PROMPT: After locating the line that bears "Image resolution: width=1120", restate word for word that line and the rest of the listing to its final line, excluding all pictures.

DATA FOR ANALYSIS:
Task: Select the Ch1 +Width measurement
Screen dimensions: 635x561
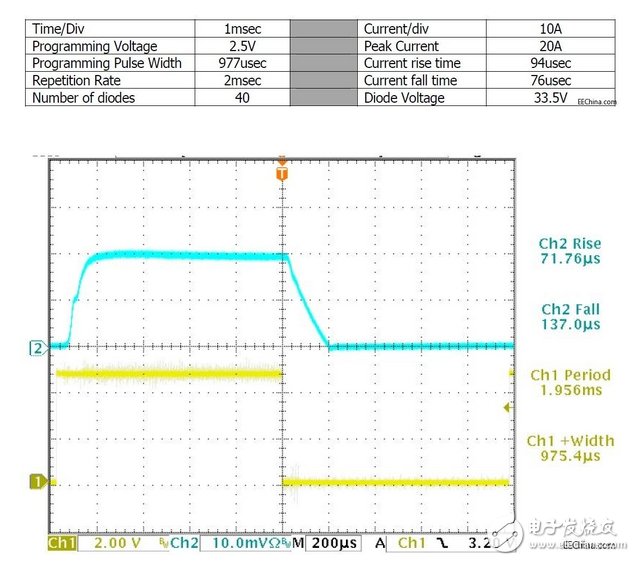Action: coord(571,448)
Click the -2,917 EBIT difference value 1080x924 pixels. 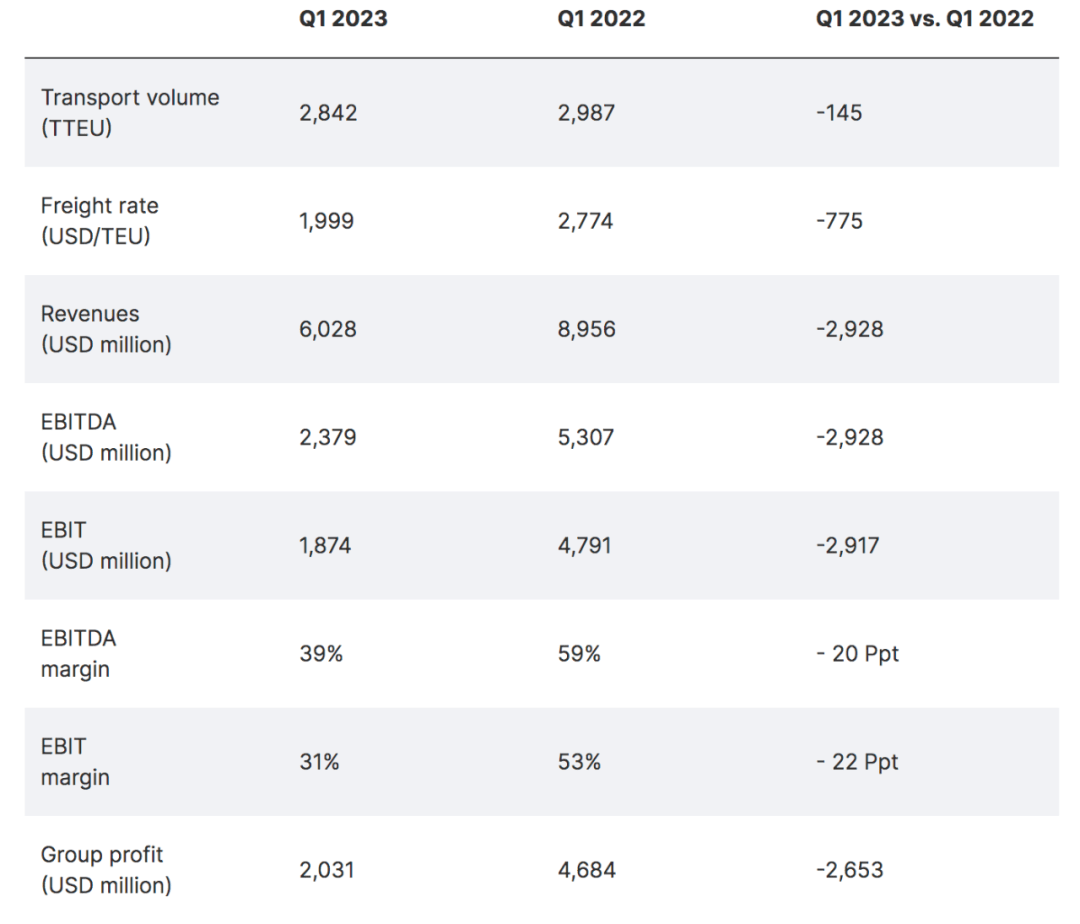pyautogui.click(x=849, y=545)
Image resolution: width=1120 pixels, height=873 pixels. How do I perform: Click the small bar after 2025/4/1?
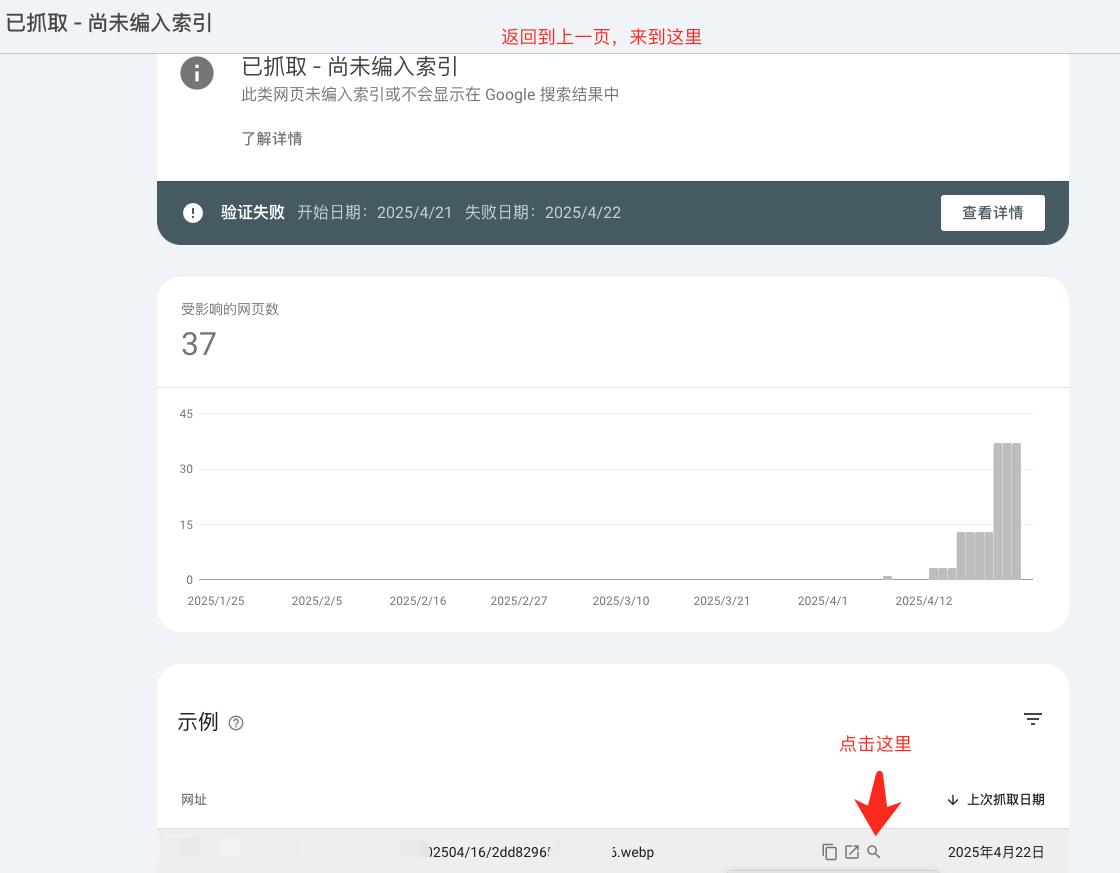[887, 577]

RESULT OF THIS TASK:
Image resolution: width=1120 pixels, height=873 pixels. How do I perform: Click the small bar after 2025/4/1?
[887, 577]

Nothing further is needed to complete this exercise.